🤖 AI Summary
This paper addresses the general audio super-resolution (SR) problem—upscaling low-sample-rate (4–32 kHz) audio from diverse domains (speech, music, sound effects) to 48 kHz. We propose an efficient one-step diffusion model. Methodologically, we introduce the first distribution-matching distillation framework for audio SR, integrating spectrogram-domain modeling with adversarial training, and design a dedicated SR vocoder for end-to-end high-fidelity reconstruction. Our key contributions are: (i) the first one-step diffusion distillation paradigm tailored for audio SR; (ii) an explicit distillation loss that optimizes alignment between predicted and ground-truth spectrogram distributions; and (iii) a lightweight spectrogram SR architecture. Experiments demonstrate state-of-the-art performance in objective metrics (PESQ, STOI), significantly higher mean opinion score (MOS) in subjective evaluation, and a 22× speedup in inference latency—achieving an unprecedented balance among reconstruction quality, cross-domain generalization, and real-time applicability.
📝 Abstract
Versatile audio super-resolution (SR) is the challenging task of restoring high-frequency components from low-resolution audio with sampling rates between 4kHz and 32kHz in various domains such as music, speech, and sound effects. Previous diffusion-based SR methods suffer from slow inference due to the need for a large number of sampling steps.

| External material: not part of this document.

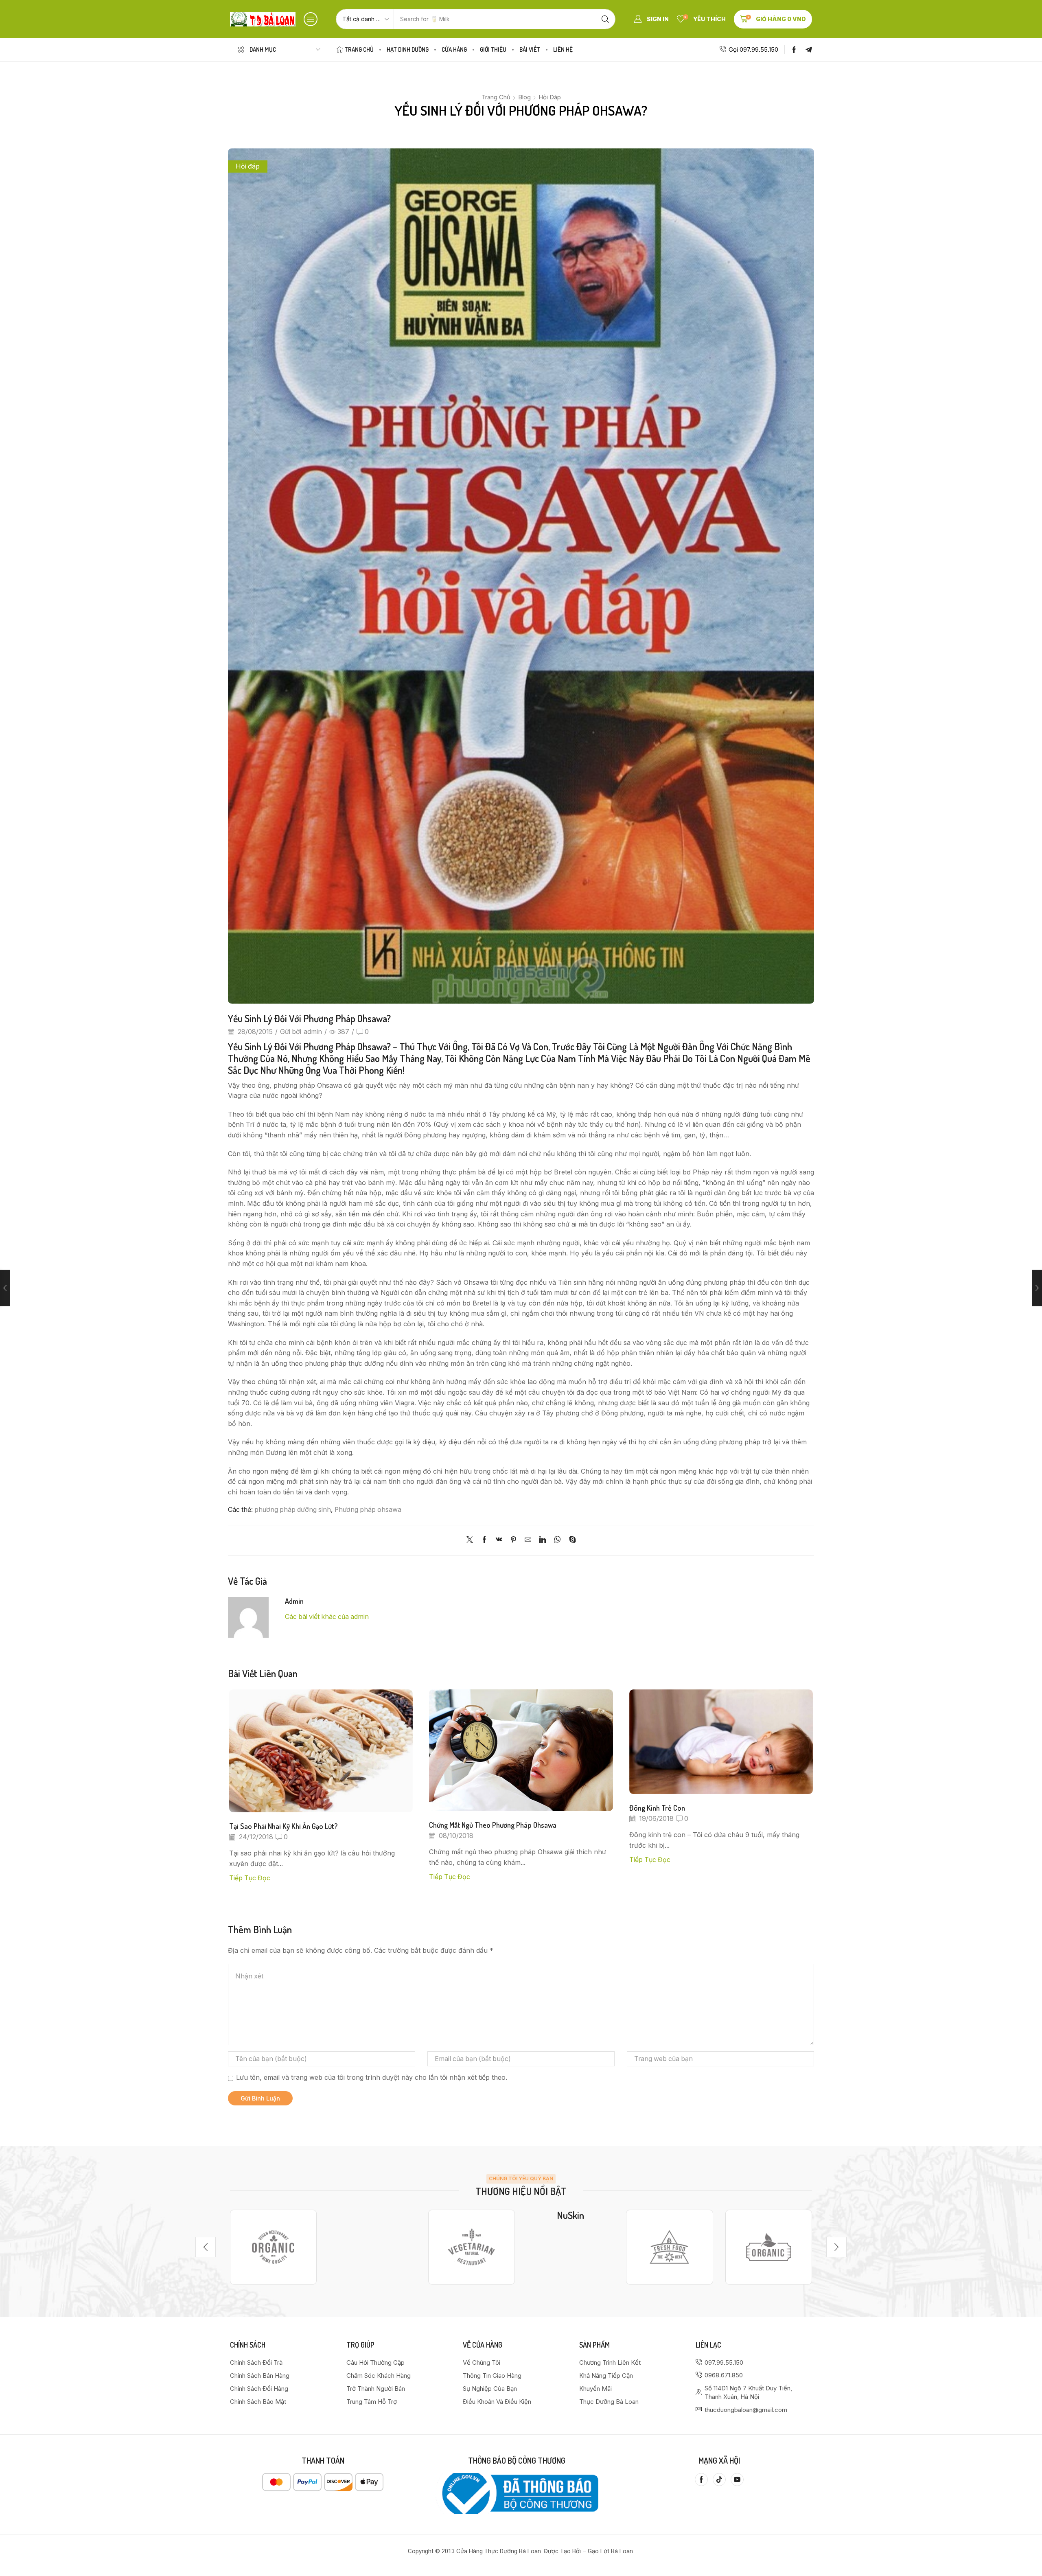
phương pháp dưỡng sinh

In this paper, we introduce FlashSR, a single-step diffusion model for versatile audio super-resolution aimed at producing 48kHz audio. FlashSR achieves fast inference by utilizing diffusion distillation with three objectives: distillation loss, adversarial loss, and distribution-matching distillation loss. We further enhance performance by proposing the SR Vocoder, which is specifically designed for SR models operating on mel-spectrograms. FlashSR demonstrates competitive performance with the current state-of-the-art model in both objective and subjective evaluations while being approximately 22 times faster.